Chemical structures of representative classes of antibiotics that affect the peptidoglycan. (A) β-Lactams are represented by cephamycin C. (B) Glycopeptides are represented by vancomycin. (C) Cyclic peptides are depicted by plusbacin A₃. (D) Phosphoglycolipids are represented by moenomycin A. (E) Peptidyl nucleosides are represented by mureidomycin A. (F) d-Cycloserine is an analogue of d-Ala. (G) Phosphonic acids are represented by phosphonomycin. Chemical structures were drawn using ChemSketch software (Advanced Chemistry Development, Inc.).

FIG 3

The peptidoglycan intermediate lipid II is the most common target of antimicrobials. The chemical structure of lipid II was drawn using ChemSketch software (Advanced Chemistry Development, Inc.) and is represented by GlcNAc-MurNAc-pentapeptide linked to undecaprenyl pyrophosphate.

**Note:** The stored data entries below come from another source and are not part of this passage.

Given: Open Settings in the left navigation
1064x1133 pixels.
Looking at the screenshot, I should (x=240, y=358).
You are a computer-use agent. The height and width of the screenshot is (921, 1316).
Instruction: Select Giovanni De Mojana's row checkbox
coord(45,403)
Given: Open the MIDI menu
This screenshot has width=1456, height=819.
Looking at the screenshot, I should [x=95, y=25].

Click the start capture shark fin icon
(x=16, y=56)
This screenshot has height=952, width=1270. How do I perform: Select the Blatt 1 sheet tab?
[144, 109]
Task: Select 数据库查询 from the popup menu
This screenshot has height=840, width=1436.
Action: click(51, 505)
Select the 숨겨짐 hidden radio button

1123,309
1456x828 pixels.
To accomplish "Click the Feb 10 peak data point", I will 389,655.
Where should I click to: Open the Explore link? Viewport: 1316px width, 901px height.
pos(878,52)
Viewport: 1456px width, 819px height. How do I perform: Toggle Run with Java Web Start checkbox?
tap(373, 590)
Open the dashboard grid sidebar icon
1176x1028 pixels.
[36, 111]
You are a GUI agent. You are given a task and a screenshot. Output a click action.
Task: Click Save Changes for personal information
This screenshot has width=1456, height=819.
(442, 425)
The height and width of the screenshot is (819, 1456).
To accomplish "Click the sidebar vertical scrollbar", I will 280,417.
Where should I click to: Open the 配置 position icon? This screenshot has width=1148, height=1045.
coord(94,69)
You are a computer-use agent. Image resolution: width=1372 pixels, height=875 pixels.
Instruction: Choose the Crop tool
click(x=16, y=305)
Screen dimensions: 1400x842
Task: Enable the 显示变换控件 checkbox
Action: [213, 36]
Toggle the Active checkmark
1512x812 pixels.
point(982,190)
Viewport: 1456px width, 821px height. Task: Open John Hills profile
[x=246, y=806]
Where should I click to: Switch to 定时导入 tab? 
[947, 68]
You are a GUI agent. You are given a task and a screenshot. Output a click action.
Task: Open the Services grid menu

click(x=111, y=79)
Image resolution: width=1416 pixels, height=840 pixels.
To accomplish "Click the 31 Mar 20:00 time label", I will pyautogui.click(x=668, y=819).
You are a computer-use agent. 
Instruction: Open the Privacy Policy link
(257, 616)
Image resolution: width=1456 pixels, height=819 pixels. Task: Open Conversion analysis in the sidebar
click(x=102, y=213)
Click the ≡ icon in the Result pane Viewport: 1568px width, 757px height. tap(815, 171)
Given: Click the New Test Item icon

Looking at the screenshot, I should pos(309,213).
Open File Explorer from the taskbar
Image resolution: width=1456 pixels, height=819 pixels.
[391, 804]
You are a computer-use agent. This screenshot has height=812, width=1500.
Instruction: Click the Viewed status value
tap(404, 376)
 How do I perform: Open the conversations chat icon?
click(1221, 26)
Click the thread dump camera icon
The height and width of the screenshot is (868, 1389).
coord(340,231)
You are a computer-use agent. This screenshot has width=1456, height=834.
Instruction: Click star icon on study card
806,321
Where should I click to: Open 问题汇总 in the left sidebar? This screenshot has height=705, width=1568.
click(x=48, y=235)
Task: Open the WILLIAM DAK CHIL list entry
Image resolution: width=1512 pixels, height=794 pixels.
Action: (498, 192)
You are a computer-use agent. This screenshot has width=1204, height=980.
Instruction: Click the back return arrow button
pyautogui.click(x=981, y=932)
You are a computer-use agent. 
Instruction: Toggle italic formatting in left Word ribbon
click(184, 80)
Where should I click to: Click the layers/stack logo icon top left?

The bacteriocin mersacidin, which is representing type B lantibiotics shown in Table 1, binds to GlcNAc-MurNAc and the pyrophosphate (orange ellipse). The cyclic peptide antibiotic teixobactin and the bacteriocin lacticin 3147 (type C lantibiotic) bind to MurNAc and pyrophosphate (blue ellipse). The bacteriocin nisin, which is representing type AI lantibiotics shown in Table 1, binds to the pyrophosphate moiety of lipid II (green ellipse). The cyclic lipodepsipeptide antibiotic empedopeptin binds to the pyrophosphate moiety, MurNAc, and a portion of the peptide stem (dashed ellipse). The binding site of glycopeptide antibiotics, which are represented by vancomycin, is shown by the yellow ellipse. The arrow indicates the cleavage site of the bacteriocin colicin M and the T7SS effector TelC.